LETTER TO THE EDITOR: Thank Gramm for the bailout mess

To the editor:

Eight years ago, Texas Senator Phil Gramm helped orchestrate the collapse of the housing market and the subsequent foreclosure of millions of homes, which has sparked our current recession.

As chairman of the Senate Banking Committee while the Republicans were in control of Congress, he routinely rejected requests from the Securities & Exchange Commission for more money to help police Wall Street, threatening the agency with funding cuts should the SEC oppose a rule designed to prohibit accounting firms from getting too close to the companies they audited. Gramm subsequently shepherded a banking deregulation bill through the Senate that eliminated safeguards against capricious behavior among banks, insurance companies and securities firms.

One year later during the budget showdown of 2000, Gramm quietly slipped a 262-page measure into the $384 billion omnibus spending bill written largely by financial industry lobbyists that would “protect financial institutions from overregulation” and “position our financial services industries to be world leaders into the new century,” according to Gramm.

While there was a slight bit of regulation buried in this bill, there was a provision lobbied for by Enron that exempted energy traders from oversight. Gramm had earlier taken millions in campaign contributions from Enron. His wife Wendy was serving on the board at the time and earned their family close to $2 million before the company’s collapse, which wiped out the life savings of thousands of working families.

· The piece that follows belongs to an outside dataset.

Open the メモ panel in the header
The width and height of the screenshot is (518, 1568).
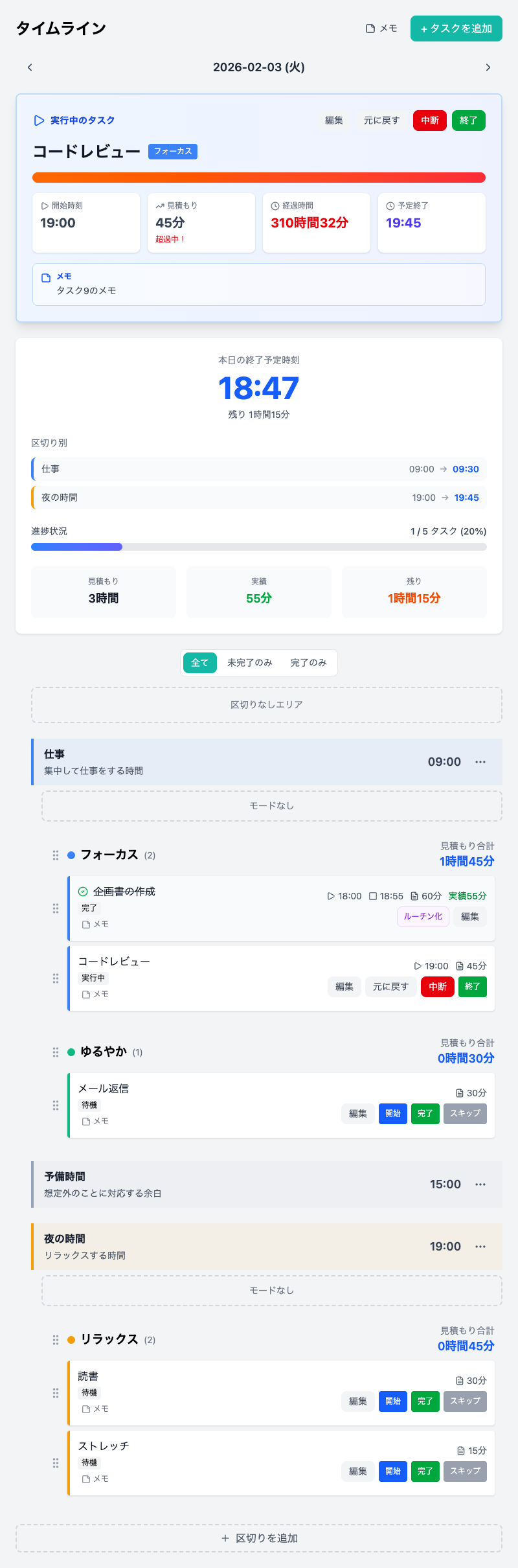[381, 29]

Because of the swap-related provisions of Gramm’s bill, a $62 trillion market became unregulated. From this point on, no one was accountable to ensure that the banks and hedge funds had the assets to cover the losses they guaranteed.

As a result, taxpayers are now left to bail out trusted financial institutions like Freddie Mac and Fannie Mae just as we had to do with the savings and loan industry during the Reagan Administration, which cost each taxpayer in this country several thousand dollars. In their zeal for a free market economy, conservatives in Congress have routinely sabotaged their constitutional duty of oversight, and then when the economy reaches the brink, they support expensive public bailouts as John McCain has now done.

Phil Gramm has been a major economic advisor to John McCain and three years ago McCain told the Wall Street Journal that “Gramm was his economic guru.”

Despite the fact that Phil Gramm recently called us American taxpayers a “nation of whiners,” he has been mentioned as a possible treasury secretary should McCain win the election in November.